• Work item: Rewrite the material starting at the line containing "has width=945, height=631." and ending at the line containing "coordinates (856, 38).", swapping "GUI agent" for "interface assistant" and leaving everything else unchanged.

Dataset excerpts
##########

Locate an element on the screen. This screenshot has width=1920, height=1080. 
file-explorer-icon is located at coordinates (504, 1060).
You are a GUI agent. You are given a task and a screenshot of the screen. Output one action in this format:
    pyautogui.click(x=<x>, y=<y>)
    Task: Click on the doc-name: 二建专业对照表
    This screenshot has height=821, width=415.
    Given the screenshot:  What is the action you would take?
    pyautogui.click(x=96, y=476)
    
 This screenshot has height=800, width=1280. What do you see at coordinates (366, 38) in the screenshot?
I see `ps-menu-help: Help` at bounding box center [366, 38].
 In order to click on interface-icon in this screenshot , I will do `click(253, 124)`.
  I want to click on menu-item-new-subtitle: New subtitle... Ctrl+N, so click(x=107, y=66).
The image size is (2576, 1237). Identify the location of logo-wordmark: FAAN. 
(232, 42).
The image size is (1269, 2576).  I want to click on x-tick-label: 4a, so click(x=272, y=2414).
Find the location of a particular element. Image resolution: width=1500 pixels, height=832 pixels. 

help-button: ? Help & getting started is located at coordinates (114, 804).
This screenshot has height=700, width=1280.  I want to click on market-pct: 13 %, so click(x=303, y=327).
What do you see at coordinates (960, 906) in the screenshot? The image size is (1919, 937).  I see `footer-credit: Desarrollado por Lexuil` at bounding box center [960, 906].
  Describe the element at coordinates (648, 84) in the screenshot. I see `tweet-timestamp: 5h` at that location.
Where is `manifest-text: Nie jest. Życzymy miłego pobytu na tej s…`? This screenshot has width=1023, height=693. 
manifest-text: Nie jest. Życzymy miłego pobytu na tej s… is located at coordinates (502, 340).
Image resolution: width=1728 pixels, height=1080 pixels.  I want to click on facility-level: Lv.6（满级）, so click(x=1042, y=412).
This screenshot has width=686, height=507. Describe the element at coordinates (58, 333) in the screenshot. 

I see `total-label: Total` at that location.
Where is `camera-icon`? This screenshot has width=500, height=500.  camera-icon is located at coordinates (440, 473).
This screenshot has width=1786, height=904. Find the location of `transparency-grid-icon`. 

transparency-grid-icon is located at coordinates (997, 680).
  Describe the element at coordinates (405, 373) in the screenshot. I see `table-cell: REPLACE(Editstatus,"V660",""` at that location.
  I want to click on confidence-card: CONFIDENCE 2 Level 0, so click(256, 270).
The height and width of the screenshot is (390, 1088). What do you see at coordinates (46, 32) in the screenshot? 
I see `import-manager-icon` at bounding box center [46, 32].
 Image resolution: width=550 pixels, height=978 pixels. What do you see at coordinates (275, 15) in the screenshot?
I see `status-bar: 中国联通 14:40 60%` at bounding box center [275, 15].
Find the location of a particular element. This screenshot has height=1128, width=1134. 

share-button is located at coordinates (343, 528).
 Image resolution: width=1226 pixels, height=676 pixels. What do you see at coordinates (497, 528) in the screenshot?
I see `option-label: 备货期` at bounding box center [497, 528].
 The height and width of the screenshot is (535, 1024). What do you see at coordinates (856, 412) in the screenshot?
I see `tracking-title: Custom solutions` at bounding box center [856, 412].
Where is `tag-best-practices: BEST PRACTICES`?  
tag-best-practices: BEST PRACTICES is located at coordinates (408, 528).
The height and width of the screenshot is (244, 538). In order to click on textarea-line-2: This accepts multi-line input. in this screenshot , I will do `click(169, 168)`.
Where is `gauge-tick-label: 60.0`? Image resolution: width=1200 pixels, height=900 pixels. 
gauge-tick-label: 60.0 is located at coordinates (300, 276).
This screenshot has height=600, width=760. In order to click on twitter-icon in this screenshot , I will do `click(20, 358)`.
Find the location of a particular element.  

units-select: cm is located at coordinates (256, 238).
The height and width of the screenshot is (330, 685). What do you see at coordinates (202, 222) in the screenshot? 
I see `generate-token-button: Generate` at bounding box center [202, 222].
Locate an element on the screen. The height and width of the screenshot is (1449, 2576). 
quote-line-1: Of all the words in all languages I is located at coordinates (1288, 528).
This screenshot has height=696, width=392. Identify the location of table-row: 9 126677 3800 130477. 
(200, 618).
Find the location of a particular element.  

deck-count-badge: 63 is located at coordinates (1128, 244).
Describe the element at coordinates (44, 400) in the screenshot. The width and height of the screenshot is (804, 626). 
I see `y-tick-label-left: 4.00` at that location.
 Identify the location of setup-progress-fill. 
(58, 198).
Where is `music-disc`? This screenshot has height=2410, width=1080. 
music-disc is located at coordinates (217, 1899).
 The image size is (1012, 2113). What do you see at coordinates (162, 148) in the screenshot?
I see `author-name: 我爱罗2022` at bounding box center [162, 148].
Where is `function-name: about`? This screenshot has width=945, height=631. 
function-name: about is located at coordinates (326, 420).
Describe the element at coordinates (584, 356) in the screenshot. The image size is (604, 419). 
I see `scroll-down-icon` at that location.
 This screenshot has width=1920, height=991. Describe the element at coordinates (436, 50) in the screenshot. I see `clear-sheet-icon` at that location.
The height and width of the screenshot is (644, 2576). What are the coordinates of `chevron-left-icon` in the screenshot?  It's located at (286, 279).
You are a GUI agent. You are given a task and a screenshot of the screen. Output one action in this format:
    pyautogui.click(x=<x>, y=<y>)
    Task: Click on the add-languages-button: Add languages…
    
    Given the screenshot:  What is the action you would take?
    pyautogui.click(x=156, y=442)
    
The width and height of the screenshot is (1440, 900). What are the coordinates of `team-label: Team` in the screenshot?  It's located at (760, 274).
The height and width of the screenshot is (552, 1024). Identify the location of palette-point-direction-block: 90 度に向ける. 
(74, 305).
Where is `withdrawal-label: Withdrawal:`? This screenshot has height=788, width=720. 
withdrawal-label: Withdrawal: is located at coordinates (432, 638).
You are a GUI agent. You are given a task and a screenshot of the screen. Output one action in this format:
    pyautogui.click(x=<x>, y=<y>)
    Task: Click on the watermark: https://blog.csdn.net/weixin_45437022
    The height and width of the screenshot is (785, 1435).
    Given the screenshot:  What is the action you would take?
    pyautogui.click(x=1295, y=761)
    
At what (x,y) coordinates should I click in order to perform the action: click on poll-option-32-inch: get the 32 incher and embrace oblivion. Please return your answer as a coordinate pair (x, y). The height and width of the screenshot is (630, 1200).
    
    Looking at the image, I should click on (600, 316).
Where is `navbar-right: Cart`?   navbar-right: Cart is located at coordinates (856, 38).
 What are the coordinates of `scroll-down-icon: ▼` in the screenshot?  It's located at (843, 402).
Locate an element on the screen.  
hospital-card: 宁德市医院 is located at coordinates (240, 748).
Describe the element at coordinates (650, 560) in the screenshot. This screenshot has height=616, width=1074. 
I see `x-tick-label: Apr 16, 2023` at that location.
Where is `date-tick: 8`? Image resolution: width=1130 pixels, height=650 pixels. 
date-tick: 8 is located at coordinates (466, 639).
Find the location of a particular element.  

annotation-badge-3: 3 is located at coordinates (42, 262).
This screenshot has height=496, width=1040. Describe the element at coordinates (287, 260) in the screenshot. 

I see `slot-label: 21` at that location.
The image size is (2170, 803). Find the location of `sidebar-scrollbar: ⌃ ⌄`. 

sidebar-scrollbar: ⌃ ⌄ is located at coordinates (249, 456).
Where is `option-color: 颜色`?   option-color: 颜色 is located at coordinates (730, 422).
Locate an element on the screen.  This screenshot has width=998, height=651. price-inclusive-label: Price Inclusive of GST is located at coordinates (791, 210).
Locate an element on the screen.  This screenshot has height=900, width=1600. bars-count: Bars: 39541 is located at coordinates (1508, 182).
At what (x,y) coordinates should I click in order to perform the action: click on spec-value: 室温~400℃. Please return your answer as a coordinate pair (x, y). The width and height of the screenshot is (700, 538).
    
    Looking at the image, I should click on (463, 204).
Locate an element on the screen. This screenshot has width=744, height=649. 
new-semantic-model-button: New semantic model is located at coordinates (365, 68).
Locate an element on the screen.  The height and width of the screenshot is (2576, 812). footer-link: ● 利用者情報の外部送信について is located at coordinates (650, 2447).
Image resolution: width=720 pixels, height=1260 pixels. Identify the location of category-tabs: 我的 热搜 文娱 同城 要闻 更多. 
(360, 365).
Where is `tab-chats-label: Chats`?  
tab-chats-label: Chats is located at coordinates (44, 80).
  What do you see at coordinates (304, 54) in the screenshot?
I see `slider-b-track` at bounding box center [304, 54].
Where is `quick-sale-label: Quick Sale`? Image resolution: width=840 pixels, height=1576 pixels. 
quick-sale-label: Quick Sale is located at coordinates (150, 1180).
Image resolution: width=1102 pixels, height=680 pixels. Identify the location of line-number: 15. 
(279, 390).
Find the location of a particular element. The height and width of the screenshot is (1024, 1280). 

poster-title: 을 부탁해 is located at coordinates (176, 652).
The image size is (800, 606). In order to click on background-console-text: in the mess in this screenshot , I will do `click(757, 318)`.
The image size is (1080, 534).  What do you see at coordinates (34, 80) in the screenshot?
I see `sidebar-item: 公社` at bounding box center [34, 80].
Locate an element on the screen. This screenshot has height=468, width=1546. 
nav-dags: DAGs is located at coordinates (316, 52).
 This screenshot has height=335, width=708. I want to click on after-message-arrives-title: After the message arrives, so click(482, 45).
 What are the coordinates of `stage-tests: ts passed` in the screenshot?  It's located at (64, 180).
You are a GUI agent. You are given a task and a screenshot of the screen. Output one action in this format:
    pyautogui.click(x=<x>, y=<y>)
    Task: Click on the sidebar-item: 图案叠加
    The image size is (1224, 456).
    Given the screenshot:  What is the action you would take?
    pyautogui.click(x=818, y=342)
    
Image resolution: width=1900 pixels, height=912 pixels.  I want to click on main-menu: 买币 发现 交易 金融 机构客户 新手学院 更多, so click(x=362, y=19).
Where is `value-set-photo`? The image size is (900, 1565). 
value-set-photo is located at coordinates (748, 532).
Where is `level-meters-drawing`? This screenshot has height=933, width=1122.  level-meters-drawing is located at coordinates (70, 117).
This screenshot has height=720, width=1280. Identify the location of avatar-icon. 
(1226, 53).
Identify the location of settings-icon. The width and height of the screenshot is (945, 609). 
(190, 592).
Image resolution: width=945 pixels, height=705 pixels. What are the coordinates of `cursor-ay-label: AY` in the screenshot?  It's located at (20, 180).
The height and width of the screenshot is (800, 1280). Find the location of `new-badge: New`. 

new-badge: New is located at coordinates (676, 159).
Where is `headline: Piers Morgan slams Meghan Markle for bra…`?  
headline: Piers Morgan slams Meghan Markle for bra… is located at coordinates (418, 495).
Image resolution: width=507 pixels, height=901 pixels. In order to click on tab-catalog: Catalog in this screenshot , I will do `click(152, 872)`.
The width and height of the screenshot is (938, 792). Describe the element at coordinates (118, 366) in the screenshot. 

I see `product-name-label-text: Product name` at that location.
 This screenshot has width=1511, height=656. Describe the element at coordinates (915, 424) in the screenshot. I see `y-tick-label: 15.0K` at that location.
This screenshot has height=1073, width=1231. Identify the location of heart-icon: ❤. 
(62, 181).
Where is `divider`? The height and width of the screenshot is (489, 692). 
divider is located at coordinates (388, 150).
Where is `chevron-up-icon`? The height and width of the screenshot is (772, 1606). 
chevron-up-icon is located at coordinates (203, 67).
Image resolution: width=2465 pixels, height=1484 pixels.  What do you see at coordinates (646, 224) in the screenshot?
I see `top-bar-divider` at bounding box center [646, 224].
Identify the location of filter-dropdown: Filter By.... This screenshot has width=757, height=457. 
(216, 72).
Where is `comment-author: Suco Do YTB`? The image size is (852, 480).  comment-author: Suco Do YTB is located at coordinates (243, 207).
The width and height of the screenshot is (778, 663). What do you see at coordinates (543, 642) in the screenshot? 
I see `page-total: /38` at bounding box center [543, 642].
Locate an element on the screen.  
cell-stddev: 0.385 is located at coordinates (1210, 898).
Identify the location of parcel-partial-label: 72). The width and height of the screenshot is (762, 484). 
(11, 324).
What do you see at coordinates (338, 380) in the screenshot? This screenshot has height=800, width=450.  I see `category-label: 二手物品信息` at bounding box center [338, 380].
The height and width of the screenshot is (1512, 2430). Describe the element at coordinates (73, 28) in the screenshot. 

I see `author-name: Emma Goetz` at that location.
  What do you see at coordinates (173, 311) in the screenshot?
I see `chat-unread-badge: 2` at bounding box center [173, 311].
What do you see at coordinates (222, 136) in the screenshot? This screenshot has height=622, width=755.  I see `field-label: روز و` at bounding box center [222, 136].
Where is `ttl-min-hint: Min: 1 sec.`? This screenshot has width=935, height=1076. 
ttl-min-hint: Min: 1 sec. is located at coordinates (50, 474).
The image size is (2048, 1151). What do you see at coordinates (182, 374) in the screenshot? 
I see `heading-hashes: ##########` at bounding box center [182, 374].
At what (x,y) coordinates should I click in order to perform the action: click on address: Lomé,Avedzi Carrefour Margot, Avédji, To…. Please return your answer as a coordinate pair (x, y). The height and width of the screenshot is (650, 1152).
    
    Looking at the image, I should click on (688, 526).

##########

• Task output:
Where is `function-name: about`? This screenshot has width=945, height=631. 
function-name: about is located at coordinates (326, 420).
Describe the element at coordinates (584, 356) in the screenshot. The image size is (604, 419). 
I see `scroll-down-icon` at that location.
 This screenshot has width=1920, height=991. Describe the element at coordinates (436, 50) in the screenshot. I see `clear-sheet-icon` at that location.
The height and width of the screenshot is (644, 2576). What are the coordinates of `chevron-left-icon` in the screenshot?  It's located at (286, 279).
You are a interface assistant. You are given a task and a screenshot of the screen. Output one action in this format:
    pyautogui.click(x=<x>, y=<y>)
    Task: Click on the add-languages-button: Add languages…
    
    Given the screenshot:  What is the action you would take?
    pyautogui.click(x=156, y=442)
    
The width and height of the screenshot is (1440, 900). What are the coordinates of `team-label: Team` in the screenshot?  It's located at (760, 274).
The height and width of the screenshot is (552, 1024). Identify the location of palette-point-direction-block: 90 度に向ける. 
(74, 305).
Where is `withdrawal-label: Withdrawal:`? This screenshot has height=788, width=720. 
withdrawal-label: Withdrawal: is located at coordinates (432, 638).
You are a interface assistant. You are given a task and a screenshot of the screen. Output one action in this format:
    pyautogui.click(x=<x>, y=<y>)
    Task: Click on the watermark: https://blog.csdn.net/weixin_45437022
    The height and width of the screenshot is (785, 1435).
    Given the screenshot:  What is the action you would take?
    pyautogui.click(x=1295, y=761)
    
At what (x,y) coordinates should I click in order to perform the action: click on poll-option-32-inch: get the 32 incher and embrace oblivion. Please return your answer as a coordinate pair (x, y). The height and width of the screenshot is (630, 1200).
    
    Looking at the image, I should click on (600, 316).
Where is `navbar-right: Cart`?   navbar-right: Cart is located at coordinates (856, 38).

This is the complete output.